- _Written problem_: Output the entries as a two-column CSV with the header instruction,response, one row per entry, beginning at the line that contains "Viewport: 1711px width, 867px" and continuing through the last entry. Put each entry's text and its answer in separate quoted fields, turn line breaks into spaces, and leave out the pictures.

- _Records for this task_:
......

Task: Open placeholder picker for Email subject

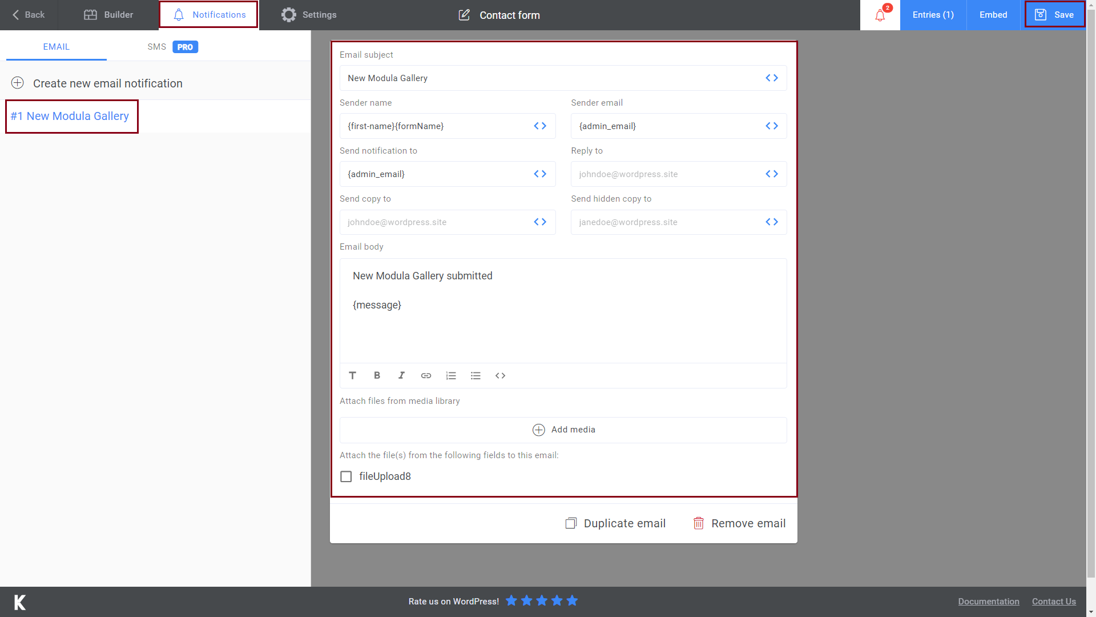Action: 772,78
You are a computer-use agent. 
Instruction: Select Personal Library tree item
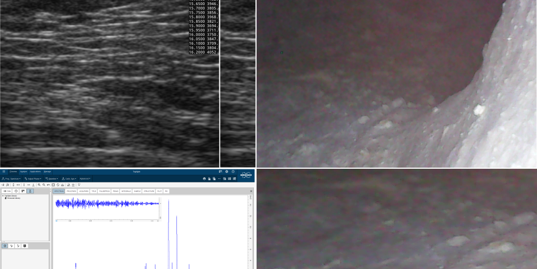click(x=14, y=198)
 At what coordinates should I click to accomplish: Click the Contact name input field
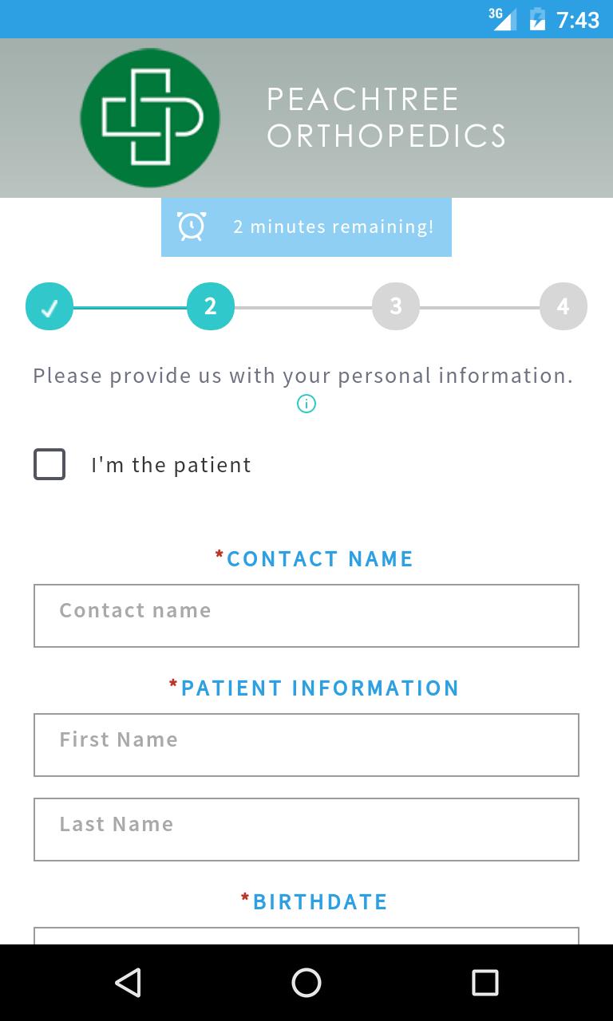(x=307, y=616)
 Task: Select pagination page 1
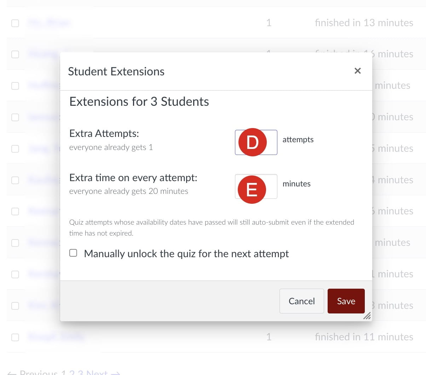pyautogui.click(x=64, y=372)
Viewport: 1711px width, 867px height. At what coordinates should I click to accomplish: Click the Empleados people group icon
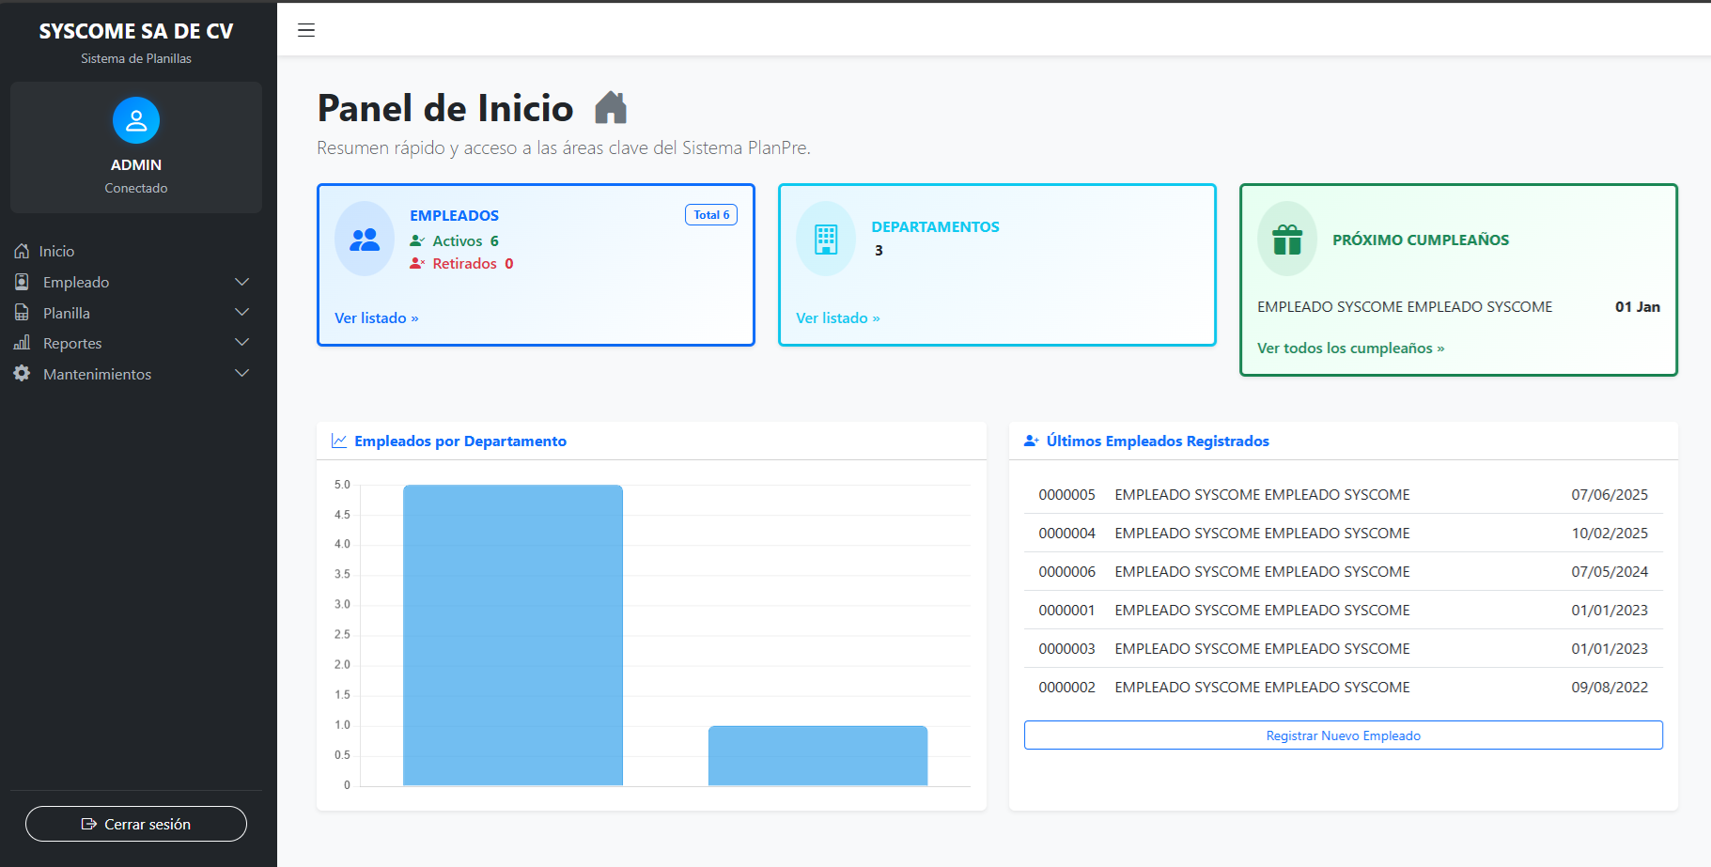[x=365, y=240]
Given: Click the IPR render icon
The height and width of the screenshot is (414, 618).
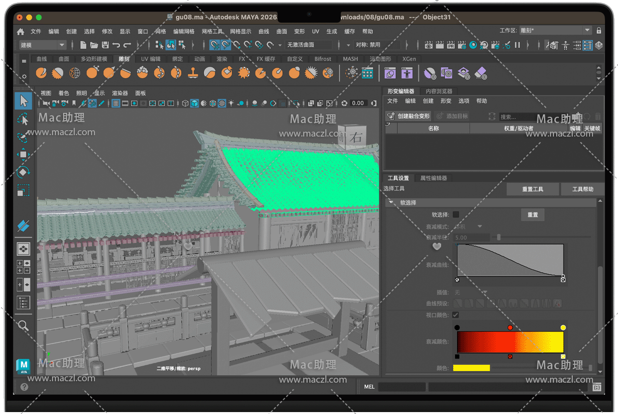Looking at the screenshot, I should coord(451,45).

......

- _Expected output_:
instruction,response
"Viewport: 1711px width, 867px height. At what coordinates should I click to accomplish: Click the Empleados people group icon","[x=365, y=240]"
"Given: Click the IPR render icon The height and width of the screenshot is (414, 618).","Looking at the screenshot, I should coord(451,45)."